At the end of the day though, you’re never going to be able to fully limit latency variability, so you need to consider design patterns that can tolerate it. Here are 7 patterns to enhance tail tolerance:

  • 1) Hedged requests: send the same requests to multiple servers, and use whatever response comes back first. To avoid doubling or tripling your computation load though, don’t send the hedging requests straight away:

defer sending a secondary request until the first request has been outstanding for more than the 95th-percentile expected latency for this class of requests. This approach limits the additional load to approximately 5% while substantially shortening the tail latency.

  • 2) Tied requests: instead of delaying before sending out hedged requests, enqueue requests simulateously on multiple servers, but tie them together but telling each server who else also has this in their queue. When the first server processes the request, it tells the others to cancel it from their queues. Since the cancellation messages traverse the network…

… it is useful for the client to introduce a small delay of two times the average nework message delay (1ms or less in modern data-center networks) between sending the first request and sending the second request.

In a real Google system, this tied-request mechanism reduced median latency by 16%, and a 40% reduction at the 99.9% percentile.

  • 3) Micro-partition: have many more partitions than servers to help combat imbalances.

With an average of, say, 20 partitions per machine, the system can shed load in rougly 5% increments and in 1/20th the time it would take if the system simply had a one-to-one mapping of partitions to machines.

  • 4) Selectively increase replication factors: increase the replication factor for partitions you detect or predict will be hot.

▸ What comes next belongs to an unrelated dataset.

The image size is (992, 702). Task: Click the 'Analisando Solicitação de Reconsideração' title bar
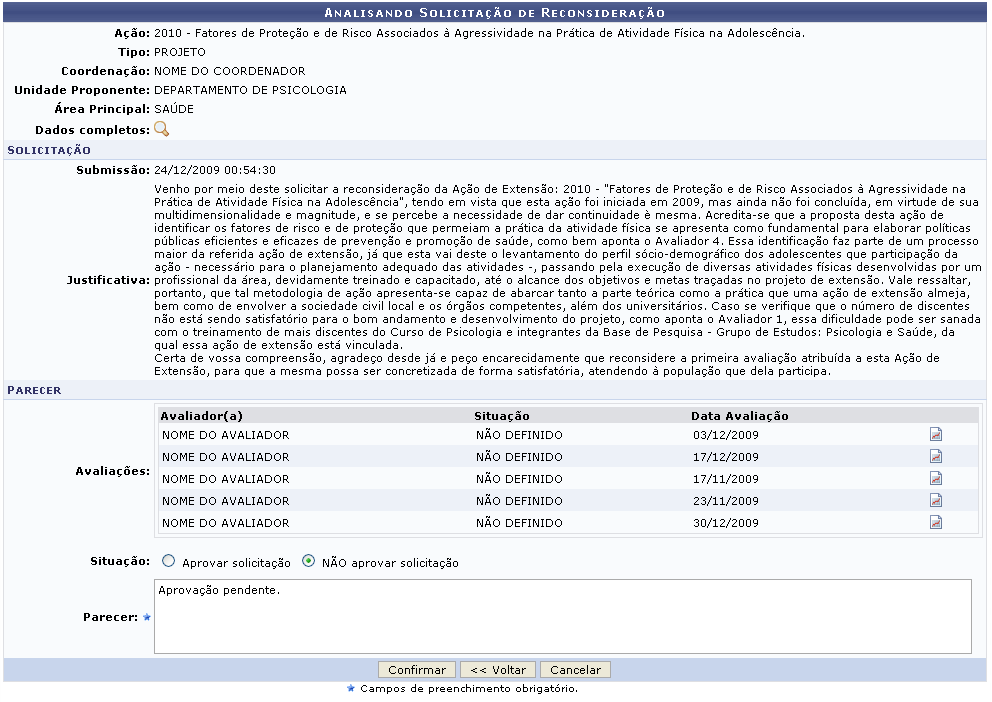pyautogui.click(x=496, y=13)
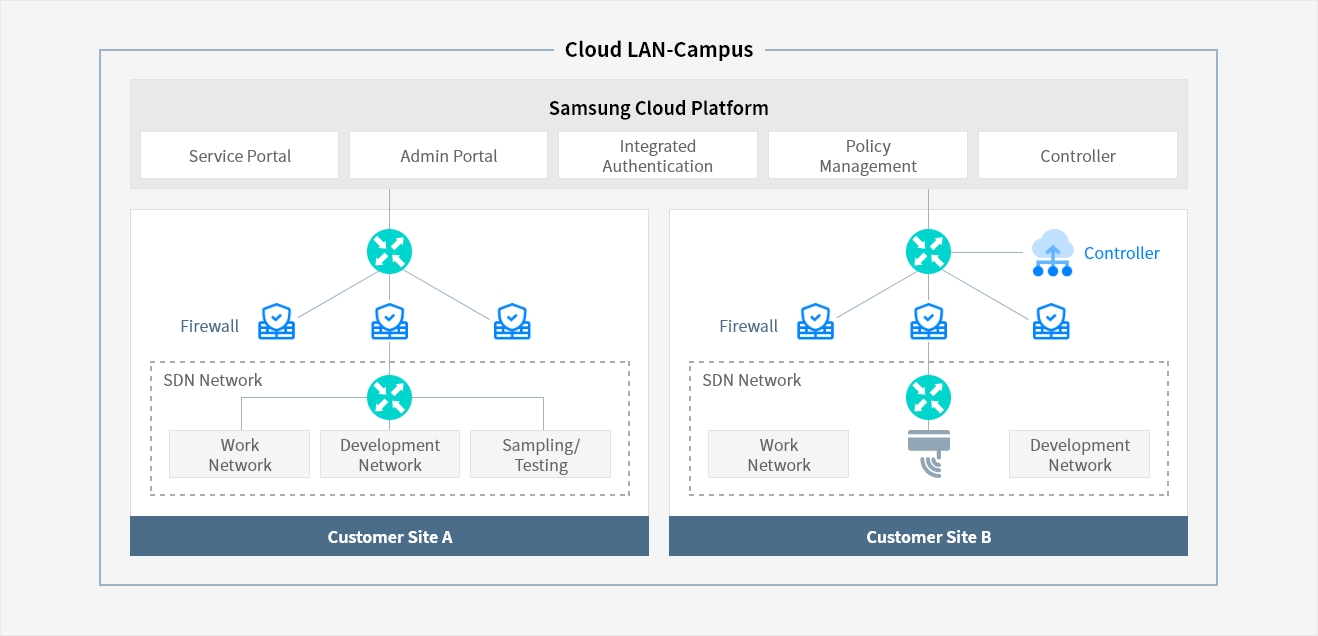Screen dimensions: 1318x636
Task: Click the cloud Controller icon in Site B
Action: pos(1052,253)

Load-balancers can then help to spread the load.

Google’s main Web search system uses this approach, making additional copies of popular and important documents in multiple micro-partitions.

  • 5) Put slow machines on probation. When a slow machine is detected temporarily exclude it from operations (circuit breaker). Since the source of slowness is often temporary, monitor when to bring the effected system back online again:

continue to issue shadow requests to these excluded servers, collecting statistics on their latency so they can be re-incorporated into the service when the problem abates.

  • 6) Consider ‘good enough’ responses. Once a sufficient fraction of all servers have responded, the user may be best served by being given slighly incomplete results in exchange for better end-to-end latency. See also the related concept of dimmer switches.

  • 7) Use canary requests.

Another problem that can occur in systems with very high fan-out is that a particular request exercises an untested code path, causing crashes or extremely long delays on thousands of servers simultaneously. To prevent such correlated crash scenarios, some of Google’s IR systems employ a technique called “canary requests”; rather than initially send a request to thousands of leaf servers, a root server sends it first to one or two leaf servers. The remaining servers are only queried if the root gets a successful response from the canary in a reasonable period of time.